- _TO DO_: Return every line of the records below verbatim, with no pictures in the copy.

- _INPUT RECORDS_:
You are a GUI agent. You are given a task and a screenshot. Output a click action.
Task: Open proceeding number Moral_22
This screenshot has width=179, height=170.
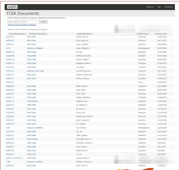tap(10, 82)

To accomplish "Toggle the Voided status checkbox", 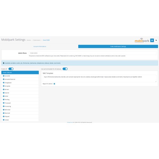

- _RESPONSE TO THE EXERCISE_:
You are a GUI agent. You are given a task and a screenshot. Output a click action.
Task: Open proceeding number Moral_22
This screenshot has width=179, height=170.
tap(10, 82)

To accomplish "Toggle the Voided status checkbox", 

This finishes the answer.